### Text shown:
5 Great Books For Teaching Sex Education To Children

If your little ones started asking where babies come from and you’re not sure how to answer – these books could help

“Where did I come from, mummy?” It’s one of the questions many parents dread. Do you make something up about gooseberry bushes or storks?

Or do you bite the bullet and try and give them the truth – minus a few intimate or gory bits?

Should you be facing such a dilemma, we have selected a range of age-appropriate books to help you out.

5 great books to teach your child sex education

  1. Where Do Babies Come From?

This book is part of the Usborne first questions and answers series. Written by Usborne regular Katie Daynes, this lift-the-flap book is perfect for very young children.

The bright visuals combined with the straightforward language demonstrates how babies are made, carried and delivered. It uses humans as well as animals and birds to highlight the differences.

This is a lovely book, designed to inform and educate while remaining reassuring. Highly recommended.

  1. Where Willy Went 

Despite its innuendo-style title, Where Willy Went, Nicholas Allen’s inventive story uses an imaginative narrative to answer those burning questions for younger children.

Aimed at the 4 to 7-year-old market, the story follows Willy a little sperm who lives in Mr Browne along with another 300 million sperms.

The race is on to reach the coveted egg – but can Willy make it? Great fun and educational too.

  1. Let’s Talk About Girls, Boys, Babies, Bodies, Families and Friends

This book, by Robert H Harris, is a very comprehensive book, looking at lots of aspects of growing up as well as the baby question.

Using lively illustrations and educational text, this again looks at people, animals and plants to get over some of the trickier biology.

Having said that, it uses words such as uterus and vulva too so it doesn’t shy away from the subject at all.

### What the task requires:
Reproduce the passage of the sex education books article starting with "Or do you bite" and going on through "very young children.".

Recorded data
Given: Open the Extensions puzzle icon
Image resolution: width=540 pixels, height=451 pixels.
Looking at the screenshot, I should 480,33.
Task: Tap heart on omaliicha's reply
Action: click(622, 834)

### Response to the exercise:
Or do you bite the bullet and try and give them the truth – minus a few intimate or gory bits?

Should you be facing such a dilemma, we have selected a range of age-appropriate books to help you out.

5 great books to teach your child sex education

  1. Where Do Babies Come From?

This book is part of the Usborne first questions and answers series. Written by Usborne regular Katie Daynes, this lift-the-flap book is perfect for very young children.